= Med-Peds =

Medical specialty

Internal medicine-pediatrics, or med-peds, is a medical specialty in the United States in which doctors train to be board certified in both internal medicine and pediatrics. A residency program in med-peds is four years in length, contrasted with three years for internal medicine or pediatrics alone. Upon completion of a med-peds residency, a doctor can practice in the areas of internal medicine or pediatrics or can complete a fellowship program to further specialize in an internal medicine or pediatrics sub-field.

==History==
Combined internal medicine-pediatrics residency programs have existed since 1967, with its origins beginning as early as 1949 in the form of a two-year rotating internship. The specialty was initially established to provide broad-based training in primary care, but programs now offer a curriculum that prepares residents for primary care, hospital medicine, or education in the subspecialties.

==Training==
Internal medicine physicians, or internists, train three additional years after medical school leading to board certification in internal medicine. Pediatricians train three additional years after medical school to board-certify in pediatrics. Med-peds physicians train for four years and can be "double-boarded" for both these specialties. Since there is frequent crossover of disease and treatment between children and adults, med-peds training consolidates these two specialties into four years. The performance of med-peds physicians on the two national board exams is equal to their one-specialty (specific internist or pediatrician) counterparts.

The ACGME sets requirements for residency programs in medicine-pediatrics. They require that the curriculum be specific for the combined program, not merely training in one specialty after the other. Residents should not be assigned to a medicine service or a pediatrics service for more than 6 consecutive months. Training is required to include experience in the emergency department, critical care services, geriatrics, neonatal intensive care, adolescent medicine, research, and at least four subspecialty services each for adults and pediatrics including cardiology and neurology. At least one-third of training must be with inpatients and one-third with outpatients.

Med-peds physicians are heavily trained for primary care. A recent study on post-residency training showed that 61% of med-peds physicians pursue primary care as a career, 18% enter subspecialties, and 17% pursue hospital medicine. Many subspecialties are available to the med-peds physician, with the current most popular being Infectious Disease, Critical Care, Allergy/Immunology, and Endocrinology.

- **Dataset records**:
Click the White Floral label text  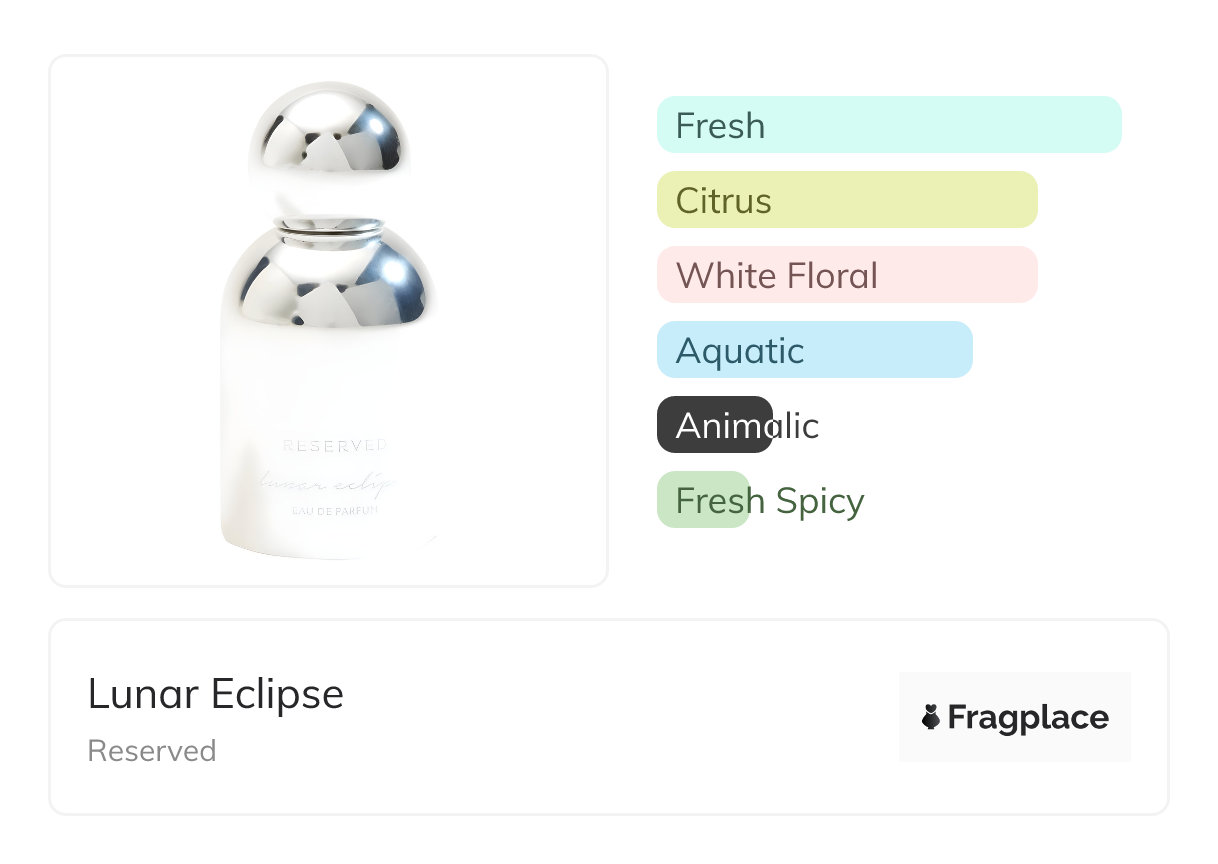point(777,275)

* * *

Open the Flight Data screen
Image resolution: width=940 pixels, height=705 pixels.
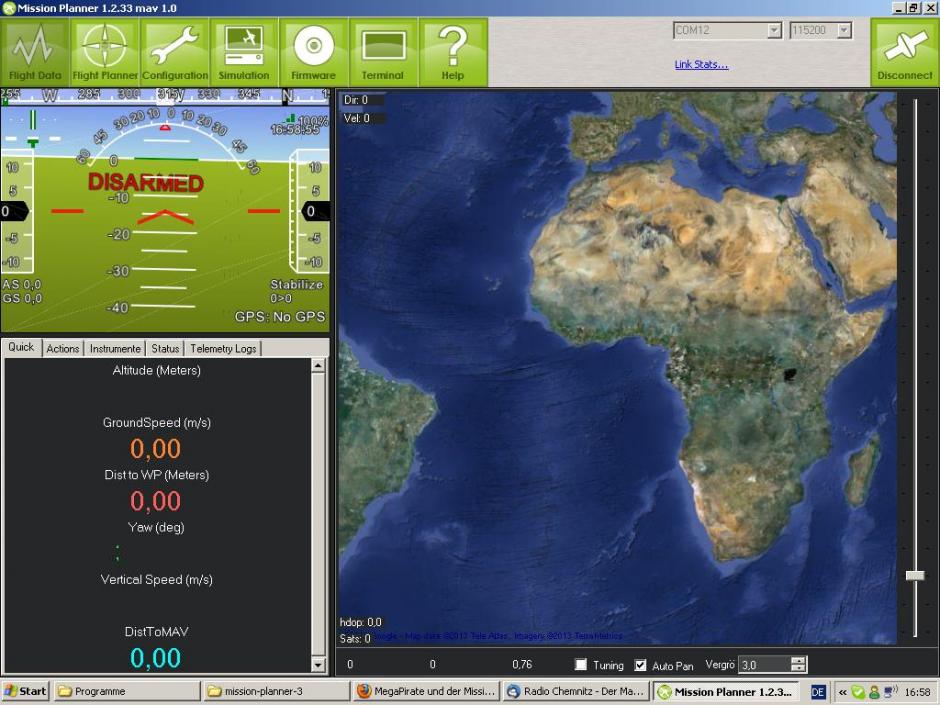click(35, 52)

- **Task requirements**:
1. In the med-peds article, echo the passage from "The ACGME sets" to "one-third with outpatients." word for word.
2. According to the med-peds article, what percentage of med-peds physicians pursue primary care as a career?

- **Results for the exercise**:
1.
The ACGME sets requirements for residency programs in medicine-pediatrics. They require that the curriculum be specific for the combined program, not merely training in one specialty after the other. Residents should not be assigned to a medicine service or a pediatrics service for more than 6 consecutive months. Training is required to include experience in the emergency department, critical care services, geriatrics, neonatal intensive care, adolescent medicine, research, and at least four subspecialty services each for adults and pediatrics including cardiology and neurology. At least one-third of training must be with inpatients and one-third with outpatients.

2. 61%